(Source records)
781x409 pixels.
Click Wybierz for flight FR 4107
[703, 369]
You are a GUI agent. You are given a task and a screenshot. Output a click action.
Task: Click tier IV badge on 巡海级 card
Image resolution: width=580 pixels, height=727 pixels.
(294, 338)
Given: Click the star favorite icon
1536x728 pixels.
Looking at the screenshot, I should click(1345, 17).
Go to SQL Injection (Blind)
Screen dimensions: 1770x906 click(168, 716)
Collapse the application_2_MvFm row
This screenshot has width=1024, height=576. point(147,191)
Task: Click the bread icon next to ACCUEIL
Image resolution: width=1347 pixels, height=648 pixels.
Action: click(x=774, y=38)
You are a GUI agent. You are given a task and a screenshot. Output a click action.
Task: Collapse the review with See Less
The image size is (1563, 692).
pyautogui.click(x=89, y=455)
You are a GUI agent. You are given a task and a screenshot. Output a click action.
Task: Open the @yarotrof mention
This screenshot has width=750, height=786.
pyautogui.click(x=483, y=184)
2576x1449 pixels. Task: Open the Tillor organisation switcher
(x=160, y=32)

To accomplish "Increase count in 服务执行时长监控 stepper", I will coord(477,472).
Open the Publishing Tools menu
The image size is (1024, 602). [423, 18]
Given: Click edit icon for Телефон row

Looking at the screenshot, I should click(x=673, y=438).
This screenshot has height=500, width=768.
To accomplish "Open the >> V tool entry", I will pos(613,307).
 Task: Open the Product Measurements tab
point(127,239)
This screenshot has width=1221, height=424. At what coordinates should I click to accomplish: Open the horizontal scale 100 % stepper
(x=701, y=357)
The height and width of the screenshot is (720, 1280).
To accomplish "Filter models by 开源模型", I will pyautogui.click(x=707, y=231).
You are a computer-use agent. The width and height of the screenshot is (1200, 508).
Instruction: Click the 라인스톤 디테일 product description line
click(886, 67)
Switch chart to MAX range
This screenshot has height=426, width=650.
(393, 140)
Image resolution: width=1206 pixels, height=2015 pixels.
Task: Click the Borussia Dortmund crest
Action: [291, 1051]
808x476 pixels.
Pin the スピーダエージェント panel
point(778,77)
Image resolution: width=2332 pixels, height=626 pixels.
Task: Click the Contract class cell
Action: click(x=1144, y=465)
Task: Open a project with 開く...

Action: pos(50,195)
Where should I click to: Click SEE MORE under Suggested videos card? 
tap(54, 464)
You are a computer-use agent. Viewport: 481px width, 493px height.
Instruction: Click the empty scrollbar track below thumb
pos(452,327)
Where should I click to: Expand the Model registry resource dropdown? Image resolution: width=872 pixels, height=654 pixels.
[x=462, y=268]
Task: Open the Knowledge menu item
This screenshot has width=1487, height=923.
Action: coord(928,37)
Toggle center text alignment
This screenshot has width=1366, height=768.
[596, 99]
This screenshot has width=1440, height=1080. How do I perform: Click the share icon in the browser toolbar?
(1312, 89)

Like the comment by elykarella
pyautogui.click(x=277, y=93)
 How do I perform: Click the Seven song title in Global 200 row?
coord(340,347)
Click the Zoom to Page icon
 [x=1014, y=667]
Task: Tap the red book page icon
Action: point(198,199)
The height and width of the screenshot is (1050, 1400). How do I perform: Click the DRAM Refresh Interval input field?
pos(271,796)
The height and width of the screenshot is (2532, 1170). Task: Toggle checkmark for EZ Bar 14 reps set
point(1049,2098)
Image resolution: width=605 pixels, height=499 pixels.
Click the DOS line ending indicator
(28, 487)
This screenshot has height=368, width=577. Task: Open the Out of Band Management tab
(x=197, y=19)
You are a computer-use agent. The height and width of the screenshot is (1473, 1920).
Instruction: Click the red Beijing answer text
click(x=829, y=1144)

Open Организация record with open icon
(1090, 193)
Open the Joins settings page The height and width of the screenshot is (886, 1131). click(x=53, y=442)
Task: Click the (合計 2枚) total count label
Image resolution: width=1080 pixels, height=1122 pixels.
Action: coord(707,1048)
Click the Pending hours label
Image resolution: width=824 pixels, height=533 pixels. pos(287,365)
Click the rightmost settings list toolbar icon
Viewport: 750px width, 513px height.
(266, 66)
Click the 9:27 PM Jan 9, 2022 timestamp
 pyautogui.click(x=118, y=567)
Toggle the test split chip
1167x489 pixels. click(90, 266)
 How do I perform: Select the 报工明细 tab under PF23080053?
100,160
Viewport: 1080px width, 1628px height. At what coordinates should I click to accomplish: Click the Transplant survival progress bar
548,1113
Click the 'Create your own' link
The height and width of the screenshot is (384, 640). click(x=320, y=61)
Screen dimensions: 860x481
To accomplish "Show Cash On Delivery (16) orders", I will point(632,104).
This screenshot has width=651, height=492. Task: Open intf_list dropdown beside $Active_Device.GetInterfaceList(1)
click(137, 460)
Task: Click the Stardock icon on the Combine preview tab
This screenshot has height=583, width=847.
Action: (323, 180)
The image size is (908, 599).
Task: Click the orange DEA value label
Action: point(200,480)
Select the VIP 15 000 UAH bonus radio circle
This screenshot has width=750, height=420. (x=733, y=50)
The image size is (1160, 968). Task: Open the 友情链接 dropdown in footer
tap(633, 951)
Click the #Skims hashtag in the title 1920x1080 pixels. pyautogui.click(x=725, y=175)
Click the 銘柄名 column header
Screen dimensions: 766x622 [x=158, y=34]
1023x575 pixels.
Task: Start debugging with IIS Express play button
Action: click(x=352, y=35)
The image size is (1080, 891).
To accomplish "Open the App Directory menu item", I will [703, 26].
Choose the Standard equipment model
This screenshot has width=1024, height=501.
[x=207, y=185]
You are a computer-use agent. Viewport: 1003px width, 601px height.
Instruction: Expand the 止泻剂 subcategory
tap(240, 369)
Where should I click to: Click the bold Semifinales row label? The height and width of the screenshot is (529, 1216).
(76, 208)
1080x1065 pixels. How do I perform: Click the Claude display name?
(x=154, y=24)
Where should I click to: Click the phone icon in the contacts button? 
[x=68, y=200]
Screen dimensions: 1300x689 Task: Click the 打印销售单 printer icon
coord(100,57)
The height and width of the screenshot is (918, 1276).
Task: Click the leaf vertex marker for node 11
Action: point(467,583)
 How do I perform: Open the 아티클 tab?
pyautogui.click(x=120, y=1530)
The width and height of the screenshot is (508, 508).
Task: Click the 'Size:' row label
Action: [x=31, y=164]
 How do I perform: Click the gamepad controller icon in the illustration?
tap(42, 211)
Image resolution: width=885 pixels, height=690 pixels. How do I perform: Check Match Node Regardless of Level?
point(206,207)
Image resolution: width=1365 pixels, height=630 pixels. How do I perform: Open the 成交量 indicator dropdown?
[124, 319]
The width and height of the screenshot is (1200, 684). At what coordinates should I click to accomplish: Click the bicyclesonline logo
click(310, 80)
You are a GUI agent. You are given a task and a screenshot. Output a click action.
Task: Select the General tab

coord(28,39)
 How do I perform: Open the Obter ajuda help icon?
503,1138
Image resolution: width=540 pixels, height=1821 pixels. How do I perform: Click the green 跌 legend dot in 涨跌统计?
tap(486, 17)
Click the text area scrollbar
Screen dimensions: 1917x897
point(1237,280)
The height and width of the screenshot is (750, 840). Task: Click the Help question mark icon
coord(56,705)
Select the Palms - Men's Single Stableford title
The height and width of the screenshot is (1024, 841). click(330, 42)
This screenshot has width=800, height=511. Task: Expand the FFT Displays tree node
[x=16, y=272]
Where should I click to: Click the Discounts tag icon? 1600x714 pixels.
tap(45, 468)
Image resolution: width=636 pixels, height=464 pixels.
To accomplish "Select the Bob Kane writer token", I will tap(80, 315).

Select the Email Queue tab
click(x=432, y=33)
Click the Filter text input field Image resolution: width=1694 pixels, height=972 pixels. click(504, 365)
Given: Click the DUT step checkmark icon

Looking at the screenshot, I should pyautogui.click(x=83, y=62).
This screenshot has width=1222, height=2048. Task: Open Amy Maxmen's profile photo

» **THE TASK**:
Only lines that hold the string "Filter" belong in the answer, so copy every one of them from the records.

» **ANSWER FOR THE TASK**:
To accomplish "Filter models by 开源模型", I will pyautogui.click(x=707, y=231).
Click the Filter text input field Image resolution: width=1694 pixels, height=972 pixels. click(504, 365)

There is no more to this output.